What does IBM monitor?

IBM monitors all three levels of infrastructure.

System and infrastructure monitoring

System and infrastructure monitoring checks the health and well-being of the physical server hardware, virtual machine resources, and network. This monitoring includes CPU and operating system memory usage, file system health, network availability, throughput, and more. Infrastructure monitoring and alerting to the IBM operations team are standard services that are provided as part of your application accounts.
Note: System and infrastructure monitoring is performed for all environments. However, alerts are raised for the production account only.
The following table identifies some of the system and infrastructure monitoring that is conducted by the application.
Monitoring level Description
Server disk usage IBM monitors and ensures that the server file systems have disk space availability.
Disk I/O IBM tracks for I/O issues in the operations on the file systems.
Physical memory IBM monitors physical memory usage of the servers.
Server CPU usage IBM monitors CPU for spikes and tracks data for performance trends.
Network IBM monitors network connectivity and bandwidth in various ways and at multiple layers, including the synthetic monitoring and internal methods. Includes servers, firewalls, routers, proxy servers, and load balancers.
Load balancer (HAProxy) IBM monitors and ensures that the application load balancers (HAProxy) are up and listening. URL monitoring ensures that requests are going to the application servers.
Traffic abnormality IBM monitors abnormal web traffic and prevents DDOS attacks.

Application level monitoring

The application runs over the server infrastructure and provides the software and services to support the application. The application includes monitoring the application JVM, application server node instances, database logical servers, messaging systems, and application components.
Note: Application monitoring is always performed on production environments and only limited monitoring in pre-production environments.
The following table identifies some of the application monitoring that is conducted by the application.
Table 1. Application level monitoring
Monitoring level Description
Docker containers IBM monitors docker containers to ensure that they are always up and running.
Middleware components
  • IBM monitors the application server nodes.
  • IBM monitors all background services.
  • IBM monitors the database server for various performance spikes and abnormalities.
  • IBM monitors messaging systems to ensure satisfactory response time and message propagation rate. Open a ticket with IBM Support to gain more insight on a particular process if you encounter a delayed response.
  • Web and application servers are clustered for High Availability. High Availability load balancer (proxy servers) distribute traffic across clusters and handle failover.
Application error rate IBM monitors all application and background services to evaluate error rate. An alert is triggered when an error rate exceeds a threshold within a defined time frame.
Message propagation delay IBM monitors message propagation rate to ensure minimal delay.
Aggregated delay IBM monitors the total delay between the start and end of a background process.
Web server response time IBM monitors API response times to ensure that the times fall within satisfactory ratings similar to APDEX.
Service throughput IBM ensures that the number of requests that are processed per minute are within a satisfactory threshold.
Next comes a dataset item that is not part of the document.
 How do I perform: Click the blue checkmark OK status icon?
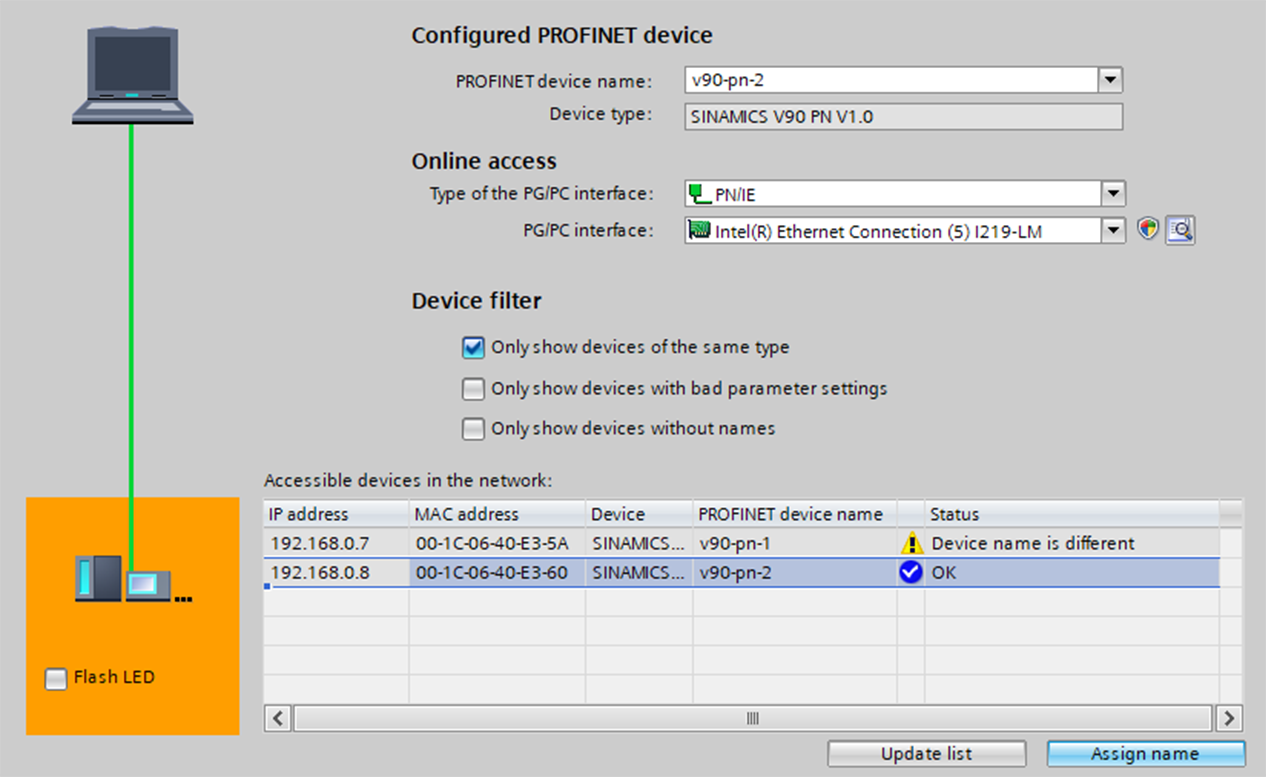911,573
Application delay monitoring

Some API requests are processed asynchronously, so it is important to monitor these process times. For example, in a supply update, the user receives an accepted status but does not have a way to confirm when the process is completed.

Monitoring plays an important role to ensure that the process time falls within a satisfactory threshold. When a threshold is exceeded, the operations team is alerted immediately to resolve the issue. Refer to your tenant's service level agreement for threshold or tolerance level details.

Delay monitoring uses a few key metrics:
  • Message propagation delay
  • Network delay
  • Response time (web and background process)
  • Aggregate delay
The following diagram illustrates the monitored metrics for each service and the associated background process.
Diagram illustrates network delay, response time, propagation delay, and aggregate delay

The metrics are tracked at a global level across all tenant accounts.

Synthetic monitoring

Synthetic monitoring is a technique that uses a specialized tool to simulate web requests to each of the supported APIs. Synthetic monitoring is implemented for the following levels:
Table 2. Synthetic monitoring
Monitoring level Frequency Description
Connectivity Every 5 minutes Synthetic monitoring invokes API requests to each supported API and verifies for expected response status and satisfactory response time.
Data Integrity Every 15 minutes Synthetic monitoring simulates typical use cases and ensures data that is accepted by the system is retrievable. Also, the computed values are validated for correctness.
Backup propagation Hourly Ensures that the data processed at a location is correctly stored and retrievable from a backup location.